Lo que hacen y dejan
de hacer los gobiernos mexicanos es mucho y poco, además, ocultan y dicen lo
que no es, exageran y no cumplen, tienen miedo y fracasan sin remedio ¿cada
seis años? —con constancia—, frente a las multitudes que los miran, de cerca y
de lejos. Esta es una conclusión a la que se llega con la lectura del libro de
Sara Sefchovich, País de mentiras
(2008, 2ª. reimpr. ampliada 2013), título impreciso, como decir “me divertí
como enano”. Agrego que, a pesar de todo, algo han hecho, algo va quedando de
lo que hacen.
En
el acercamiento que hace al tema “cultura” (diez páginas de 434 de letra
pequeña –el libro tiene setenta páginas de notas–, de la 204 a la 214), los
historiadores coincidirán con la autora en que, en los años recientes, cuatro
periodos de seis años, ha habido un desencuentro grave entre lo que está disponible,
la oferta que hacen los gobernantes y los consumidores, y reconocerán que ha
habido encuentros felices por sectores y en cantidades reducidas, lo que
debería llevarnos a averiguar lo invertido en exhibiciones, conciertos,
educación artística y muchas más actividades, para enojarnos por lo costoso que
han sido. Lo peor es que la mayor parte de esta problemática, de políticas e
inversiones en infraestructura y mantenimiento, es ajena al arte, a los
artistas en sentido estricto, y al cultivo de sus propias tradiciones, que provienen
de muy diferentes sitios, con muy diversos dineros disponibles. La mayoría
tiene que pedir “frías”.

* _TRABAJO POR HACER_:
A) Según el extracto sobre País de mentiras, ¿en qué páginas del libro se trata el tema de la cultura?
B) Duplica del extracto sobre País de mentiras el pasaje que comienza con "Lo que hacen y" y sigue hasta "lo que hacen.".

* _FILAS DE DATOS_:
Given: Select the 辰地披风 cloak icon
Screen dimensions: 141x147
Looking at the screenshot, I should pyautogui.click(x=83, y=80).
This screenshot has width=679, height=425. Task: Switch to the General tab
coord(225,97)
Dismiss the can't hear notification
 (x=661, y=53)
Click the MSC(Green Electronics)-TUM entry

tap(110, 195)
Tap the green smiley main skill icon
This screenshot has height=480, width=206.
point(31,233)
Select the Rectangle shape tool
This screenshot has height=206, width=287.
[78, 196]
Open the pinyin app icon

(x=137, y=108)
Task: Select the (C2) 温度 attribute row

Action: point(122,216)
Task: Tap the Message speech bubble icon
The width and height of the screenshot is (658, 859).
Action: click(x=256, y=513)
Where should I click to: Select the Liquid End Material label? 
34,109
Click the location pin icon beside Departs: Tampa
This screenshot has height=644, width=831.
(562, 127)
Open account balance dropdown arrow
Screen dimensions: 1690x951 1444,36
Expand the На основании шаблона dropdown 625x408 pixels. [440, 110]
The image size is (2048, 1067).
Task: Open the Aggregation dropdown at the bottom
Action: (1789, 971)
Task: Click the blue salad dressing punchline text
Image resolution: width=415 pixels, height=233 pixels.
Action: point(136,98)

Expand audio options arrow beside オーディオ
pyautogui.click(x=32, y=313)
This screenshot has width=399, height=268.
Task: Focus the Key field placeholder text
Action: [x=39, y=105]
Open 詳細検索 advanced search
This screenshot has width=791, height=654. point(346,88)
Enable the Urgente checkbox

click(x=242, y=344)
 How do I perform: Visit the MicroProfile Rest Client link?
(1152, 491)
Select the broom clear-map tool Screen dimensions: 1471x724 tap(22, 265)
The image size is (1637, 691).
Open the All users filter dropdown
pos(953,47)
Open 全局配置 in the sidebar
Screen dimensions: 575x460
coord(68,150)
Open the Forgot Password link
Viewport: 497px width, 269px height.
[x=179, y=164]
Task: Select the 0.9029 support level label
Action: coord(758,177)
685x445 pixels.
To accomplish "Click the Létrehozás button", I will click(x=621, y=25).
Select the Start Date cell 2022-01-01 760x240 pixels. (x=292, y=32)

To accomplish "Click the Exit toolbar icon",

* _RESPUESTAS ESPERADAS_:
A) De la 204 a la 214.

B)
Lo que hacen y dejan
de hacer los gobiernos mexicanos es mucho y poco, además, ocultan y dicen lo
que no es, exageran y no cumplen, tienen miedo y fracasan sin remedio ¿cada
seis años? —con constancia—, frente a las multitudes que los miran, de cerca y
de lejos. Esta es una conclusión a la que se llega con la lectura del libro de
Sara Sefchovich, País de mentiras
(2008, 2ª. reimpr. ampliada 2013), título impreciso, como decir “me divertí
como enano”. Agrego que, a pesar de todo, algo han hecho, algo va quedando de
lo que hacen.